Lysiana se mordit la lèvre pour retenir le chapelet d'insulte qui s'apprétait à passer ses lèvres.

-Que fait-on ? Questionne Zark. Il a entendu ce que nous avions à lui dire, même s'il n'y accorde aucune importance. Est-ce qu'on fait route vers Asraad ? Le Gouverneur Aftyr est clairement plus sympathique, je vous le promet.

-Non, décida Isaac. Beaucoup de gens vivent des produits de la pêche de Port-Kelna. S'il y a effectivement un problème, je veux m'en occuper avant d'aller dans le désert.

Lorsqu'ils sortirent à leur tour, un garde, le même qui les avait accompagné tantôt, les raccompagna jusqu'à la sortie de la ville supérieure. Ils récupérent leurs montures, et la herse se baissa derrière eux.

Ils décidèrent de passer la nuit dans une des nombreuses auberges de la ville inférieure. Dans la salle commune, un barde grattait les cordes de son luth en fredonnant, mais l'ambiance de l'endroit ne s'élevait pas, pesant et triste.

Finalement, ils allèrent se coucher.

En sortant dans le petit matin, ils repérerent du mouvement devant l'écurie où se reposaient les Kô. Drapé dans une cape de voyage, l'inconnu les attendait à l'ombre du parapet placé au-dessus de la porte.

-Qui c'est ce zouave ? Chuchota Zohan alors qu'il s'approchait.

-Mon nom est Erneld, se présenta l'homme. Le Gouverneur Lenton m'envoie avec vous en qualité d'émissaire dans les négociations que vous comptez mener avec le bourgmestre de Port-Kelna.

Il fit un pas dans la lumière, et leur dévoila son visage.

Un menton imberbe barré d'une cicatrice qui courait jusque sur sa joue, il avait néanmoins un visage très avenant, et des yeux noirs qui exprimaient une grande douceur.

-Lysiana, se présenta celle-ci. Et voici Zohan, Zark, Gwyldann et le prince Isaac.

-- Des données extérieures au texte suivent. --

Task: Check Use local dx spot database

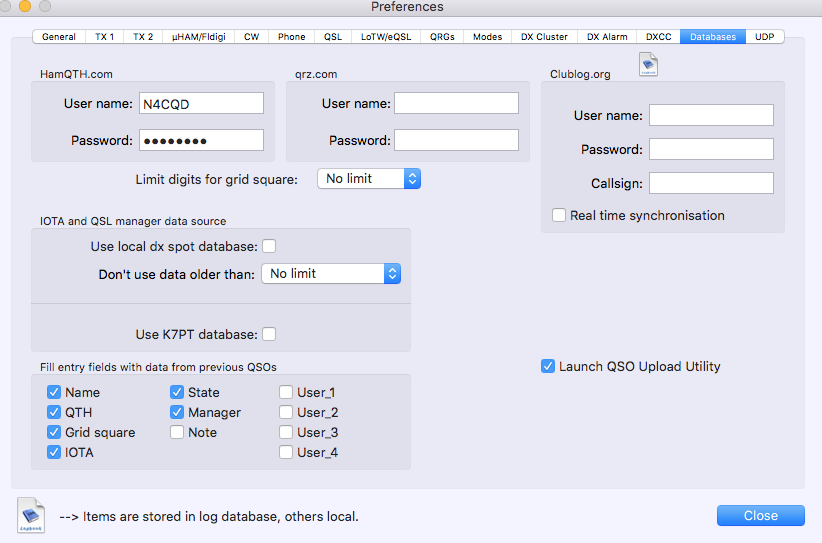Action: point(269,246)
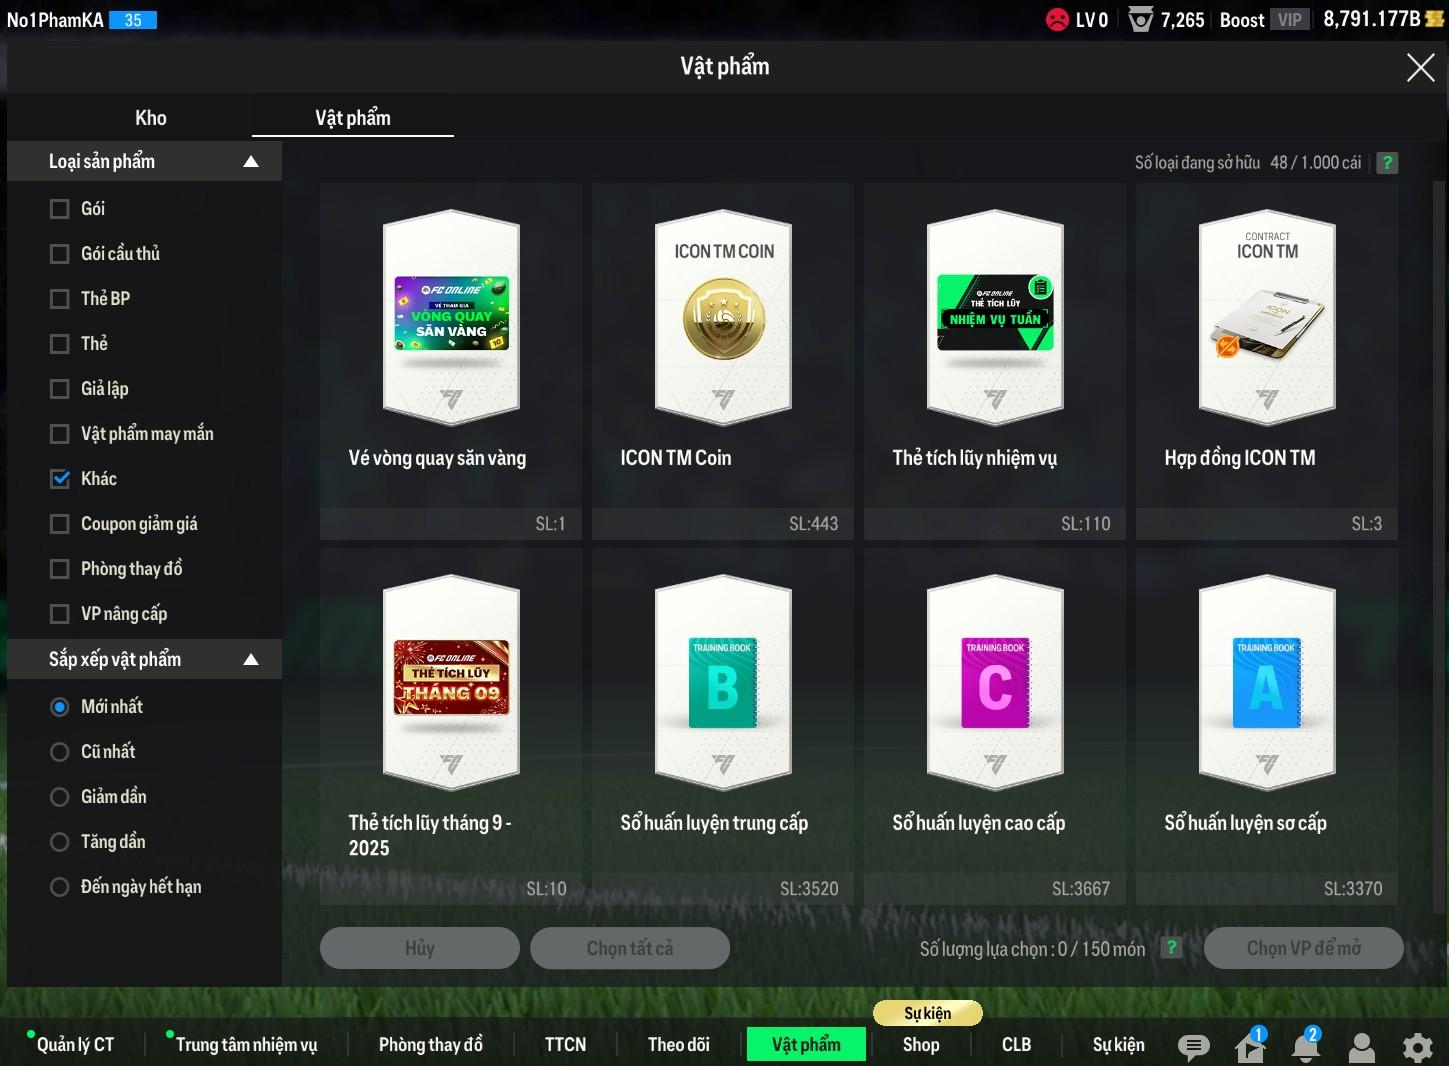Viewport: 1449px width, 1066px height.
Task: Collapse the Sắp xếp vật phẩm section
Action: [x=251, y=660]
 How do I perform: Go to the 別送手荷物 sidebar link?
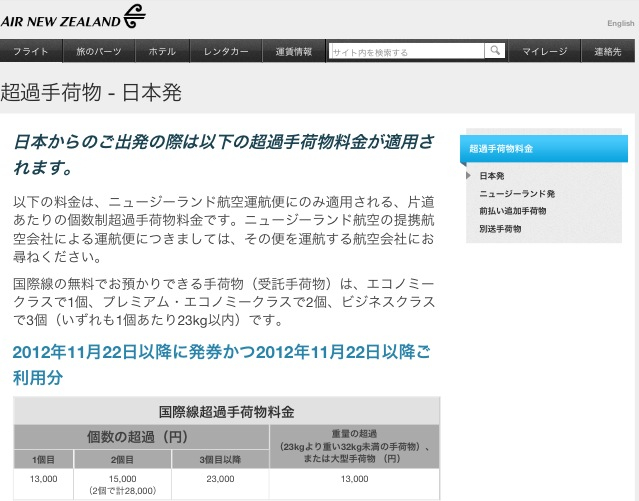point(501,229)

Passant devant le nouvel ajout de leur groupe, elle avança jusqu'à la stalle où se trouvait Puru.

Celui-ci siffla joyeusement en la voyant, terminant de réveiller ceux qui somnollaient encore. Il avait autour du cou une lanière de cuir au bout de laquelle se balançait une besace.

-Qu'est-ce que c'est que ça, encore ?

Avec un froncement de sourcils, Lysiana prit la missive enroulée accrochée à la bandoulière de la besace, et l'ouvrit.

"Puisse votre maîtrise atteindre son apogée, et vous permettre d'endosser votre rôle de Prêtresse Royale.

Un dévoué ami"

-Qu'est-ce que... ?

Elle fouilla dans le sac, et sortit plusieurs parchemins traitant d'un des peuple de l'Ancien Monde capable de prouesses incomparable avec la terre, allant jusqu'à être capable de fendre des montagnes en deux. Alerte, elle se redressa et observa autour d'elle, à la recherche de ce "dévoué ami" qui semblait vouloir l'aider. Mais il n'y avait personne d'autre que ses compagnons.

-Qu'est-ce que tu as trouvé ? L'interrogea son frère en haussant un sourcil.

-Une aide inespérée, apparement.

Rangeant sa trouvaille dans ses sacoches de selle, elle grimpa sur son Kô, et emboita le pas aux autres alors qu'ils se dirigeaient vers la sortie de la cité.